Friedrich Paul Ackermann (* 9. Februar 1901 in Danzig; † nach 1977) war ein deutscher Agrarwissenschaftler und Unternehmer.

Leben und Tätigkeit

Friedrich Ackermann war ein Sohn des Danziger Stadtrates und Stettiner Oberbürgermeisters (ab 1907) Friedrich Ackermann und seiner ersten Frau Gertrud Hennig (1880–1905). Nach dem Schulbesuch in Stettin trat er im Juli 1918 als Seekadett in Kaiserliche Marine ein. Friedrich Ackermann studierte Landwirtschaft und wurde 1927 an der Naturwissenschaftlichen Fakultät der Vereinigten Friedrichs-Universität Halle-Wittenberg promoviert. Danach war er zunächst als Wirtschaftsberater der Landwirtschaftskammer Stettin tätig. 1928 wechselte er als Hilfsreferent des Direktoriums an die Preußische Zentralgenossenschaftskasse, wo er 1929 einer der Direktoren wurde. Präsident der „Preußenkasse“ war Otto Klepper (parteilos).

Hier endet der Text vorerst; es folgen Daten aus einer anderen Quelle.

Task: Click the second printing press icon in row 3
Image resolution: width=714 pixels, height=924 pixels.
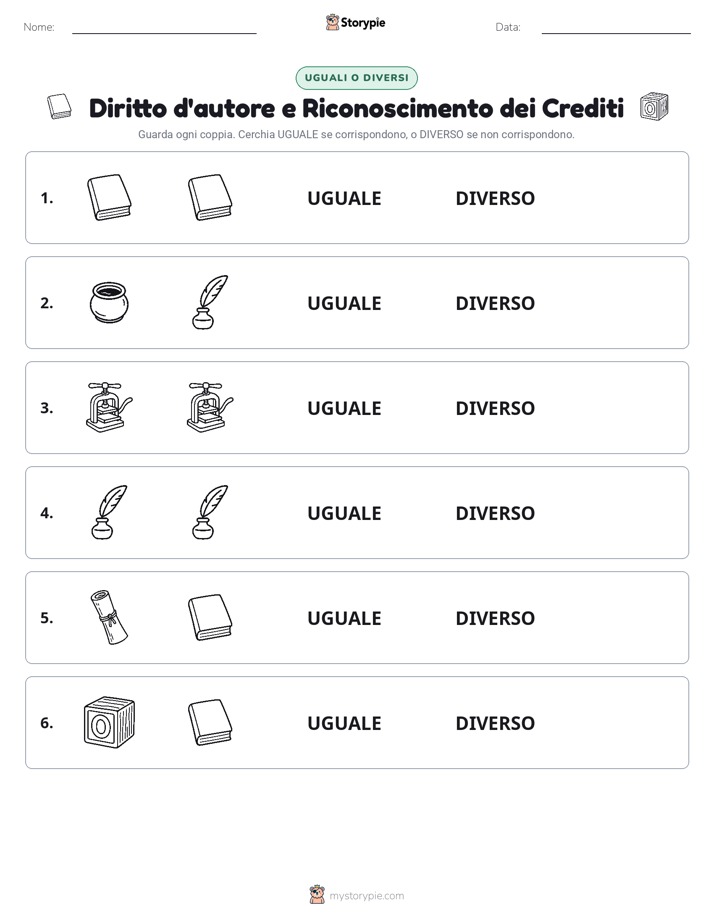Action: [210, 407]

Nach der nationalsozialistischen Machtübernahme übernahm Friedrich Ackermann Funktionen bei den Hauptvereinigungen der Deutschen Viehwirtschaft und der Deutschen Milch- und Fettwirtschaft im Reichsnährstand. Er wurde Stellvertretender Vorsitzender des Verwaltungsrates und 1937 Geschäftsführer der Hauptvereinigung der deutschen Getreide- und Futtermittelwirtschaft im Reichsnährstand. Friedrich Ackermann gehörte als Funktionär der NS-Agrarverwaltung, die von „Reichsbauernführer“ Walther Darré geleitet wurde, der SS an.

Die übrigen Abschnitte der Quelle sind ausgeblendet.